In some way, the equality of these two limits might be considered similar to a standard accounting procedure of checking the calculations.
Imagine an M⨯N matrix with numbers.
If you summarize the numbers within each of M rows with row #i having a sum Ri and summarize all these row totals by i from 1 to M, you will get a total of all numbers in an original table.
If you summarize the numbers within each of N columns with column #j having a sum Sj and summarize all these column totals by j from 1 to N, you should get exactly the same total of all numbers.
If these two calculated totals are not equal, that is if
Σi∈[1,M] Ri ≠ Σj∈[1,N] Sj
then your calculations are wrong.
The equality of two limits in the example above is not coincidental. We shall prove it as the theorem below.
But, to make our proof rigorous, we have to make a short comment about uniform convergence.
We say that sequence {am,n} is converging uniformly by m to bm as n→∞ if for any positive ε there is number K such that
|bm−am,n| < ε
as long as both n and m are greater than K.
Analogously, we say that sequence {am,n} is converging uniformly by n to cn as m→∞ if for any positive ε there is number K such that
|cn−am,n| < ε
as long as both n and m are greater than K.
Theorem
IF limn→∞ (am,n) = bm
(uniformly by m) limm→∞ (bm) = B limm→∞ (am,n) = cn
(uniformly by n) limn→∞ (cn) = C
THEN B = C
Proof
Assume, B≠C and |B−C|=d.
Since limm→∞(bm)=B, there exists some natural number M1 such that |B−bm| < d/4 for all m>M1
Since limn→∞(am,n)=uniformly=bm
there exists some natural number N1 greater than M1 such that |am,n−bm| < d/4 for all m,n>N1
Then, for all pairs m,n greater than N1 both following inequalities are true: |B − bm| < d/4 and |bm − am,n| < d/4
Therefore, |B−am,n| < d/2
That is, our double sequence am,n with both indices m and n greater than N1 is closer to number B than d/2.
Let's use the same approach, but start from index n.

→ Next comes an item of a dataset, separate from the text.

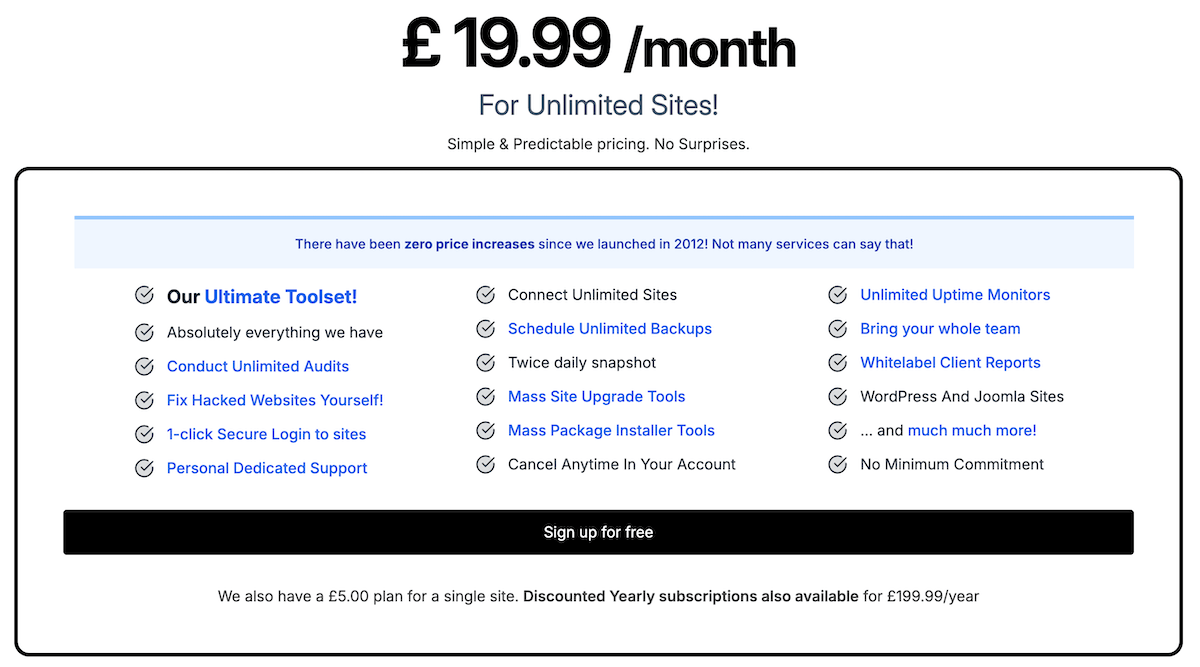Follow Mass Site Upgrade Tools link

(x=597, y=397)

Since limn→∞(cn)=C, there exists some natural number N2 such that |C−cn| < d/4 for all n>N2
Since limm→∞(am,n)=uniformly=cn
there exists some natural number M2 greater than N2 such that |am,n−cn| < d/4 for all m,n>M2
Then, for all pairs m,n greater than M2 both following inequalities are true: |C − cn| < d/4 and |cn − am,n| < d/4
Therefore, |C−am,n| < d/2
That is, our double sequence am,n with both indices m and n greater than M2 is closer to number C than d/2.
Choosing K=max(N1,M2) we see that all am,n with indices greater than K should be closer to B than d/2 and at the same time should be closer to C than d/2.
With the distance between B and C equal to d it's impossible.
We came to contradiction that signifies that our initial assumption that B≠C is wrong.
Therefore, B=C.
For sequences that satisfy the conditions of the theorem above we can define their limit regardless of how we calculate it, starting from the first index or the second, and can combine indices in the notation limm,n→∞ am,n = B
Not every sequence satisfies the conditions of this theorem.
For example, am,n=m/n has no unconditional limit.
If m is fixed and we vary n→∞, each bm is zero.
Hence, limm→∞ bm = 0
But if we fix n and vary m→∞, the resulting sequence {1/n,2/n,3/n...} has no limit for any n.